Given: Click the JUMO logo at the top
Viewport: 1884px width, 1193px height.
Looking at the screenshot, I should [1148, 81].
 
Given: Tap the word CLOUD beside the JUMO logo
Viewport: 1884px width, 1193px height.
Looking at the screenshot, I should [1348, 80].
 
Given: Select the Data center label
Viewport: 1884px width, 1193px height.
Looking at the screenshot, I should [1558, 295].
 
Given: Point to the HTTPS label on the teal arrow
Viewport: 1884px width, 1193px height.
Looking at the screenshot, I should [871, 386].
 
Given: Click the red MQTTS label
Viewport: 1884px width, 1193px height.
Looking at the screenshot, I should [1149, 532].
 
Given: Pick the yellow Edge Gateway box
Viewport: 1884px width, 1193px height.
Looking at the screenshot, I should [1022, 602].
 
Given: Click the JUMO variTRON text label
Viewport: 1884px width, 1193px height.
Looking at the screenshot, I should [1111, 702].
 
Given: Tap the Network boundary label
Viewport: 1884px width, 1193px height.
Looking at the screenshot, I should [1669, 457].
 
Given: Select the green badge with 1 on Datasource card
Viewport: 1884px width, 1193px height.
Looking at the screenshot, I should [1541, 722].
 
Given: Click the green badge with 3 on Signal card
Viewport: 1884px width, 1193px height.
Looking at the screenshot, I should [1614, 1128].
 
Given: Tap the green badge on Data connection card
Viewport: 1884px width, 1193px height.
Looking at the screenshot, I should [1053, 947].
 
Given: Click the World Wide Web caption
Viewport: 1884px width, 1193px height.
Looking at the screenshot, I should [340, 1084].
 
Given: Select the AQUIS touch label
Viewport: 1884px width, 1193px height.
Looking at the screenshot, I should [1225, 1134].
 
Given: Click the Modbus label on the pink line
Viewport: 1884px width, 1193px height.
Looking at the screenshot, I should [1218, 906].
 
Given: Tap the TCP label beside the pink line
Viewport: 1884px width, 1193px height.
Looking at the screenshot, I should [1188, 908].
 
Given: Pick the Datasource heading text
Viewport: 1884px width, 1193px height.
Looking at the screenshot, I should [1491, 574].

—————

## Task instructions
Turn the lines of the items, from the first one through the line containing "Given: Pick the yellow Edge Gateway box" (both included), into a numbered list, omitting blank lines.

## Final result
1. Given: Click the JUMO logo at the top
2. Viewport: 1884px width, 1193px height.
3. Looking at the screenshot, I should [1148, 81].
4. Given: Tap the word CLOUD beside the JUMO logo
5. Viewport: 1884px width, 1193px height.
6. Looking at the screenshot, I should [1348, 80].
7. Given: Select the Data center label
8. Viewport: 1884px width, 1193px height.
9. Looking at the screenshot, I should [1558, 295].
10. Given: Point to the HTTPS label on the teal arrow
11. Viewport: 1884px width, 1193px height.
12. Looking at the screenshot, I should [871, 386].
13. Given: Click the red MQTTS label
14. Viewport: 1884px width, 1193px height.
15. Looking at the screenshot, I should [1149, 532].
16. Given: Pick the yellow Edge Gateway box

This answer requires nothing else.